WORK TO COMPLETE — Return each entry precisely as it appears below.

* * * * *

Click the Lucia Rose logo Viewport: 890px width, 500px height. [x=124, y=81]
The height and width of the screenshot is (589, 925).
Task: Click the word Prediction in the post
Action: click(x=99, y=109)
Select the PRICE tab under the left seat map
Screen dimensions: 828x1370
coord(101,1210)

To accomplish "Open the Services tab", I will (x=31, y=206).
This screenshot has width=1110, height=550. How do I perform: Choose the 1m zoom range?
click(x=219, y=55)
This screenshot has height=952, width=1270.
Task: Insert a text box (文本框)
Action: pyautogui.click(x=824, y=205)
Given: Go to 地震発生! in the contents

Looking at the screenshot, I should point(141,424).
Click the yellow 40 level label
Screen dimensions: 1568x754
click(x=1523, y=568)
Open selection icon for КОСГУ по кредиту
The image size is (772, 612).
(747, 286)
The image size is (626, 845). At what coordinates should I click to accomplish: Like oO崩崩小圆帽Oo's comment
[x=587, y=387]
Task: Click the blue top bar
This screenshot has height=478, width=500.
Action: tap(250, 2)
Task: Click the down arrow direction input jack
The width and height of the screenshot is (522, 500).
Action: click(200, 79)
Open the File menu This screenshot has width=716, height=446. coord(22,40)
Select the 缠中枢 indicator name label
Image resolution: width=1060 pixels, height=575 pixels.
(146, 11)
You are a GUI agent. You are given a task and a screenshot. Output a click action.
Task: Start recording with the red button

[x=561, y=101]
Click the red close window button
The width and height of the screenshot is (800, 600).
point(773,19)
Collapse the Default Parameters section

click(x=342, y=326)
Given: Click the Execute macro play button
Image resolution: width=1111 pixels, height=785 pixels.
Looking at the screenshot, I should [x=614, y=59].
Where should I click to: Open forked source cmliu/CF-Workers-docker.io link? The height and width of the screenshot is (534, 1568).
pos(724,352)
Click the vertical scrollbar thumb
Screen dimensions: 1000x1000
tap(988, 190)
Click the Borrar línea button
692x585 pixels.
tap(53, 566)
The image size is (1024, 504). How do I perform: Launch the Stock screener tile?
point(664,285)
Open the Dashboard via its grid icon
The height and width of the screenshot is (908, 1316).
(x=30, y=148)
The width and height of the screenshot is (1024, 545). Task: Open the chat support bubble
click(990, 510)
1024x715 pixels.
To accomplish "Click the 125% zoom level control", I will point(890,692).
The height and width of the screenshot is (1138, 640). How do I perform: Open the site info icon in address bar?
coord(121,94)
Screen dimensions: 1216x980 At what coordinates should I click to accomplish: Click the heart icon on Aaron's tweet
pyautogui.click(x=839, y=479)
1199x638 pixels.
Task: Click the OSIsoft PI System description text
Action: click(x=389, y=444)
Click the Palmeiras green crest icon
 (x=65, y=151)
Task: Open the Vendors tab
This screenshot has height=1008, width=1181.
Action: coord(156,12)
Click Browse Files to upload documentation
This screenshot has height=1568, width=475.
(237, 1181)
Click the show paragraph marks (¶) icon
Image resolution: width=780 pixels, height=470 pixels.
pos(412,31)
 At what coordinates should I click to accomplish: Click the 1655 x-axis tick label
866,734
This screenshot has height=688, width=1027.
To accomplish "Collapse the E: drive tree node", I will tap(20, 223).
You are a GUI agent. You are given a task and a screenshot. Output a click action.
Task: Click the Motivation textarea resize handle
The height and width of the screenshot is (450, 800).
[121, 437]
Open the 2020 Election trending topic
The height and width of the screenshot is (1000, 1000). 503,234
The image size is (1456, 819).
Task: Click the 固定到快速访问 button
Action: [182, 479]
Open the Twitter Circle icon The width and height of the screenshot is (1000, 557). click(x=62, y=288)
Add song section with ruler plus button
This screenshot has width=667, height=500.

* * * * *

ANSWER BOX —
Click the Lucia Rose logo Viewport: 890px width, 500px height. [x=124, y=81]
The height and width of the screenshot is (589, 925).
Task: Click the word Prediction in the post
Action: click(x=99, y=109)
Select the PRICE tab under the left seat map
Screen dimensions: 828x1370
coord(101,1210)

To accomplish "Open the Services tab", I will (x=31, y=206).
This screenshot has width=1110, height=550. How do I perform: Choose the 1m zoom range?
click(x=219, y=55)
This screenshot has height=952, width=1270.
Task: Insert a text box (文本框)
Action: pyautogui.click(x=824, y=205)
Given: Go to 地震発生! in the contents

Looking at the screenshot, I should point(141,424).
Click the yellow 40 level label
Screen dimensions: 1568x754
click(x=1523, y=568)
Open selection icon for КОСГУ по кредиту
The image size is (772, 612).
(747, 286)
The image size is (626, 845). At what coordinates should I click to accomplish: Like oO崩崩小圆帽Oo's comment
[x=587, y=387]
Task: Click the blue top bar
This screenshot has height=478, width=500.
Action: tap(250, 2)
Task: Click the down arrow direction input jack
The width and height of the screenshot is (522, 500).
Action: click(200, 79)
Open the File menu This screenshot has width=716, height=446. coord(22,40)
Select the 缠中枢 indicator name label
Image resolution: width=1060 pixels, height=575 pixels.
(146, 11)
You are a GUI agent. You are given a task and a screenshot. Output a click action.
Task: Start recording with the red button

[x=561, y=101]
Click the red close window button
The width and height of the screenshot is (800, 600).
point(773,19)
Collapse the Default Parameters section

click(x=342, y=326)
Given: Click the Execute macro play button
Image resolution: width=1111 pixels, height=785 pixels.
Looking at the screenshot, I should [x=614, y=59].
Where should I click to: Open forked source cmliu/CF-Workers-docker.io link? The height and width of the screenshot is (534, 1568).
pos(724,352)
Click the vertical scrollbar thumb
Screen dimensions: 1000x1000
tap(988, 190)
Click the Borrar línea button
692x585 pixels.
tap(53, 566)
The image size is (1024, 504). How do I perform: Launch the Stock screener tile?
point(664,285)
Open the Dashboard via its grid icon
The height and width of the screenshot is (908, 1316).
(x=30, y=148)
The width and height of the screenshot is (1024, 545). Task: Open the chat support bubble
click(990, 510)
1024x715 pixels.
To accomplish "Click the 125% zoom level control", I will point(890,692).
The height and width of the screenshot is (1138, 640). How do I perform: Open the site info icon in address bar?
coord(121,94)
Screen dimensions: 1216x980 At what coordinates should I click to accomplish: Click the heart icon on Aaron's tweet
pyautogui.click(x=839, y=479)
1199x638 pixels.
Task: Click the OSIsoft PI System description text
Action: click(x=389, y=444)
Click the Palmeiras green crest icon
 (x=65, y=151)
Task: Open the Vendors tab
This screenshot has height=1008, width=1181.
Action: coord(156,12)
Click Browse Files to upload documentation
This screenshot has height=1568, width=475.
(237, 1181)
Click the show paragraph marks (¶) icon
Image resolution: width=780 pixels, height=470 pixels.
pos(412,31)
 At what coordinates should I click to accomplish: Click the 1655 x-axis tick label
866,734
This screenshot has height=688, width=1027.
To accomplish "Collapse the E: drive tree node", I will tap(20, 223).
You are a GUI agent. You are given a task and a screenshot. Output a click action.
Task: Click the Motivation textarea resize handle
The height and width of the screenshot is (450, 800).
[121, 437]
Open the 2020 Election trending topic
The height and width of the screenshot is (1000, 1000). 503,234
The image size is (1456, 819).
Task: Click the 固定到快速访问 button
Action: [182, 479]
Open the Twitter Circle icon The width and height of the screenshot is (1000, 557). click(x=62, y=288)
Add song section with ruler plus button
This screenshot has width=667, height=500.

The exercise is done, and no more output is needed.